Kuwu Srengseng, Tohir, mengapresiasi kedatangan BAZNAS dan insan pers ke lokasi kejadian. Ia berharap kolaborasi seperti ini bisa terus dilakukan demi membantu warga yang membutuhkan.
“Terima kasih atas perhatian yang luar biasa ini. Kehadiran BAZNAS dan organisasi pers benar-benar berarti bagi warga kami,” ujarnya.
Tak kuasa menahan haru, Ibu Ati menyampaikan rasa syukur dan terima kasih. Bantuan yang diterimanya dianggap sebagai berkah di tengah kesulitan.
“Saya sangat terharu. Tidak menyangka akan mendapat perhatian sebesar ini. Bantuan ini sangat berarti bagi keluarga kami,” tutur Ibu Ati dengan mata berkaca-kaca.
Sementara itu, Plt. Ketua PWI Indramayu, Ihsan Mahfudz, menegaskan bahwa kehadiran organisasi pers dalam kegiatan sosial adalah wujud dari peran media sebagai agen perubahan.
“Pers tidak hanya menyampaikan informasi, tetapi juga harus terlibat langsung dalam aksi nyata. Ini bukti bahwa media, lembaga sosial, dan pemerintah bisa bersatu untuk membantu masyarakat,” tegas Ihsan.
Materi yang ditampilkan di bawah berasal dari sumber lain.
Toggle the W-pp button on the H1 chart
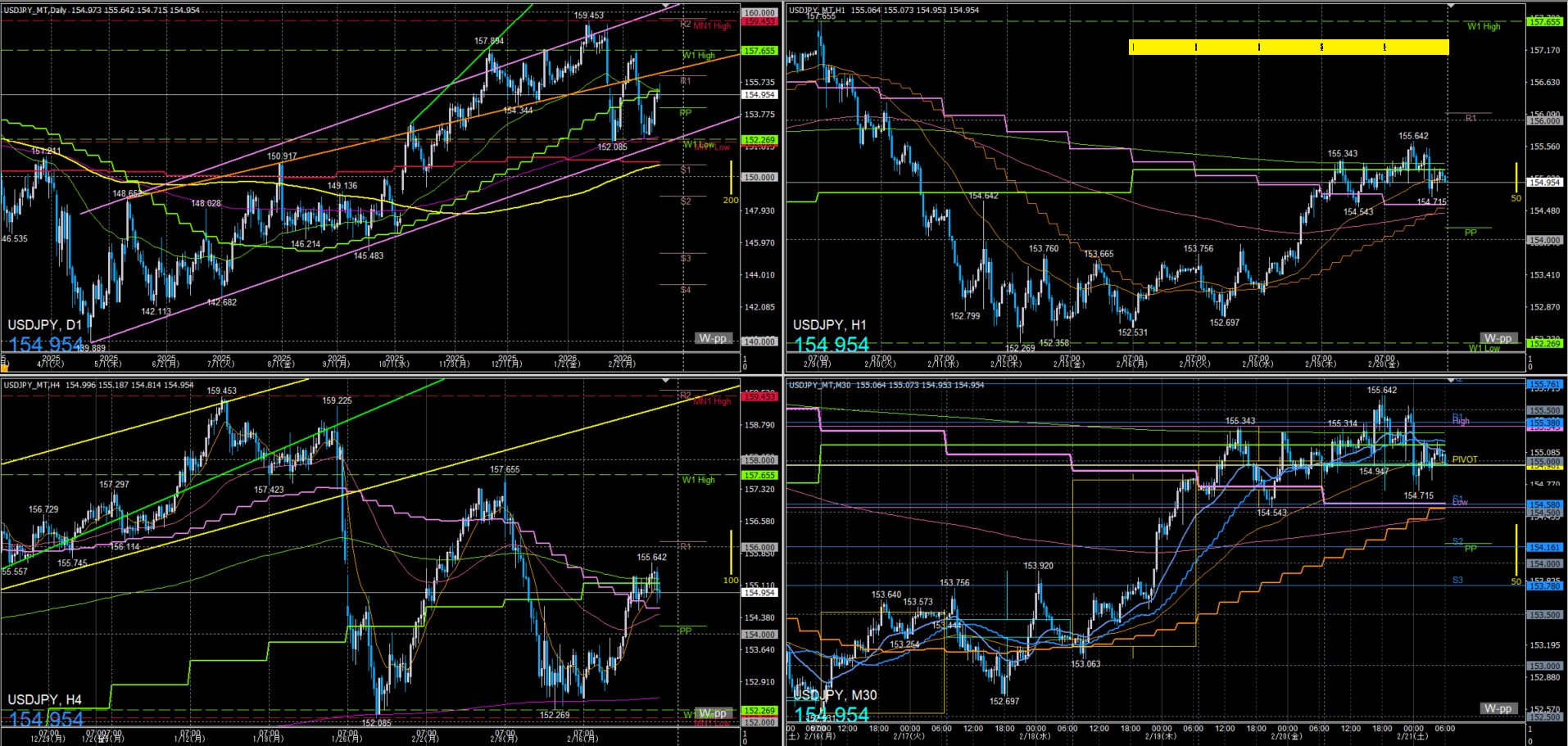This screenshot has width=1568, height=746. point(1498,338)
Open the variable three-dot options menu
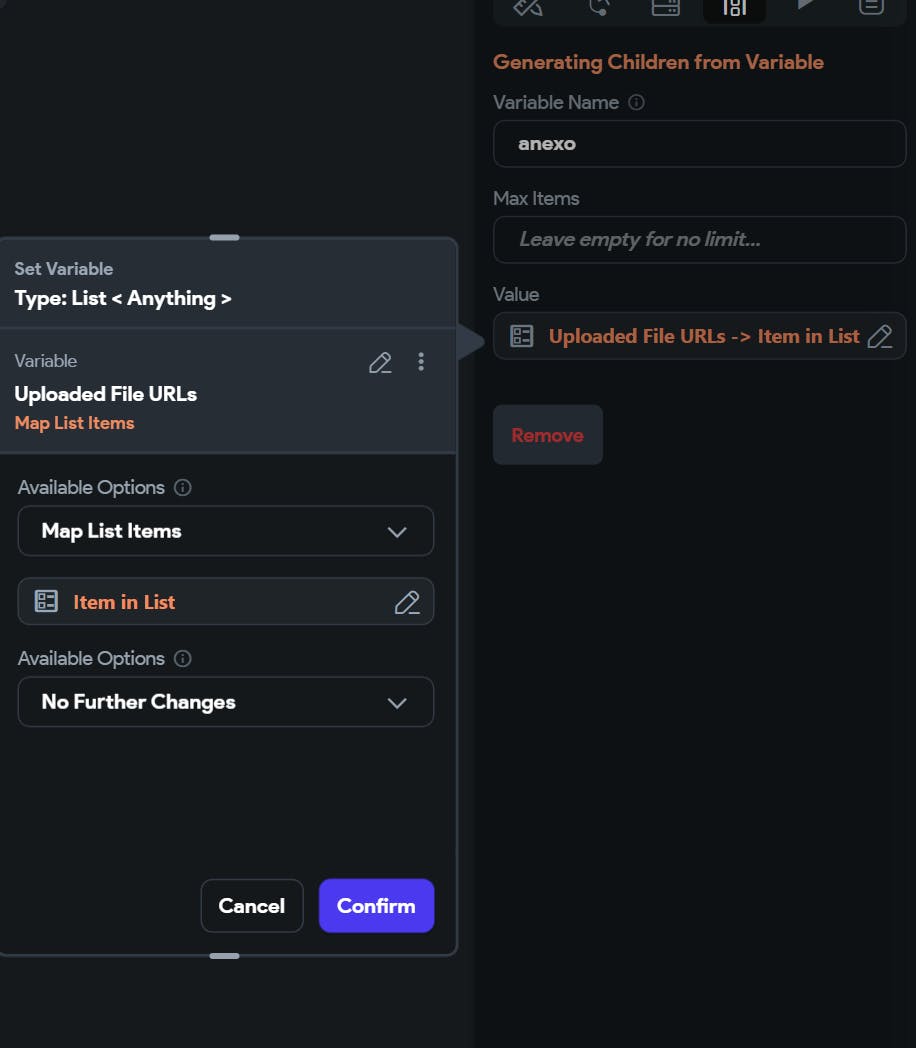 421,362
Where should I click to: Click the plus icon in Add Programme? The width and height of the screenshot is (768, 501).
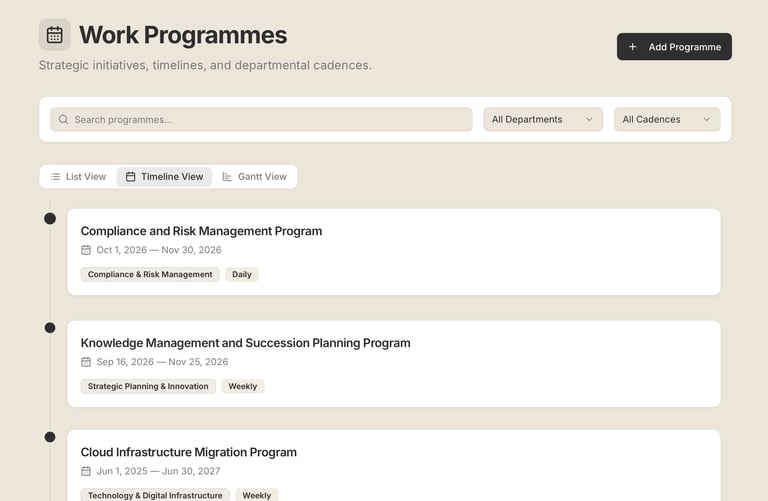632,47
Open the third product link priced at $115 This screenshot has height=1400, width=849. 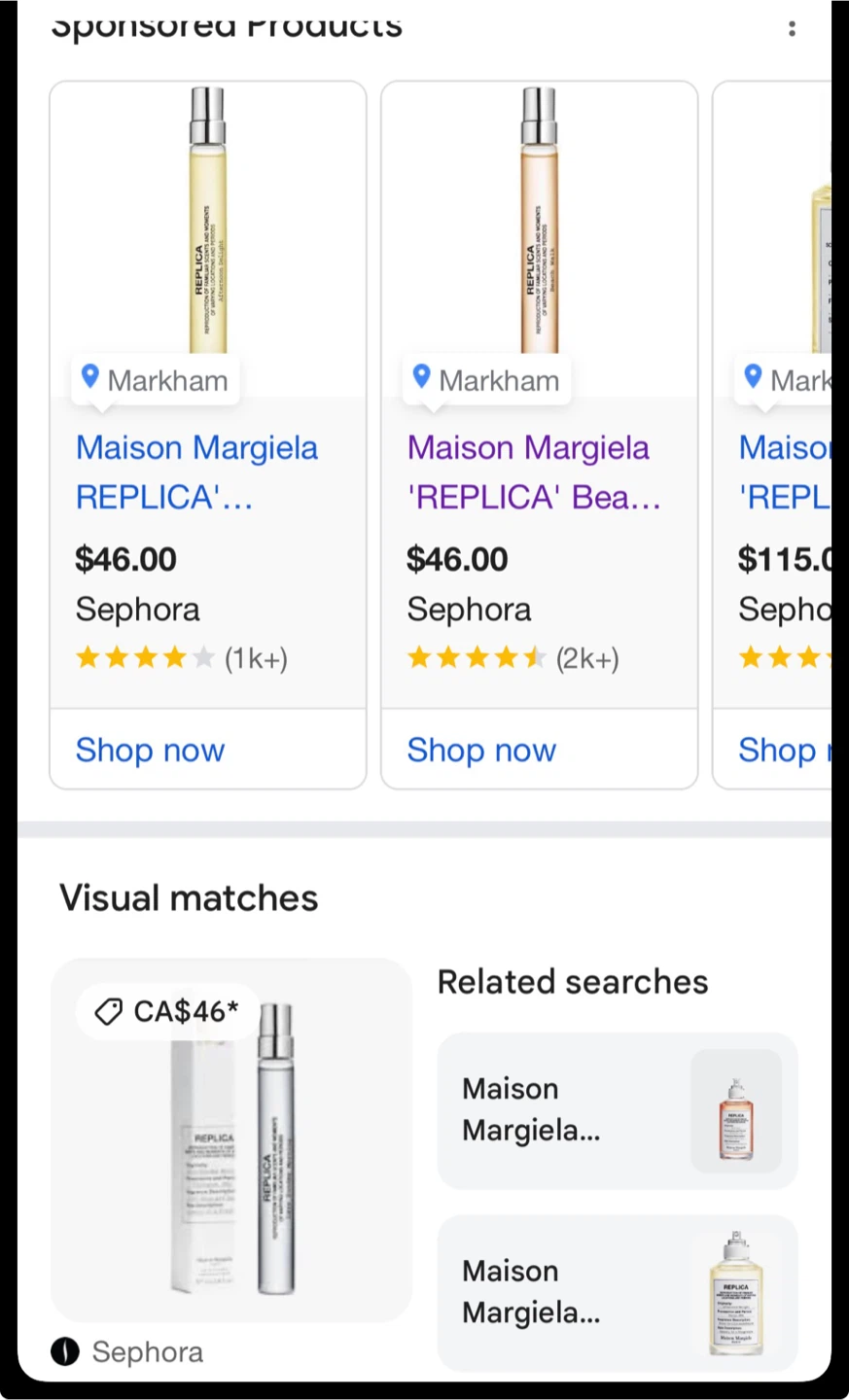point(785,472)
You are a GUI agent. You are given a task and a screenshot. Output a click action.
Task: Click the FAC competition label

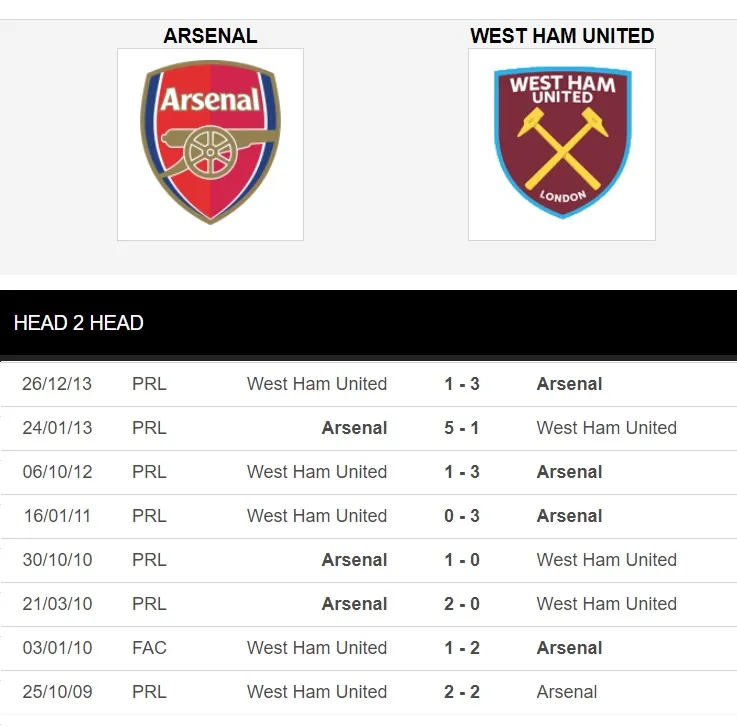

Bencana memang tak bisa dicegah, namun kehadiran berbagai pihak yang peduli menjadi cahaya harapan bagi para korban. Semangat gotong royong dan kolaborasi lintas sektor seperti ini diharapkan terus hidup sebagai bagian dari upaya membangun masyarakat yang tangguh menghadapi bencana.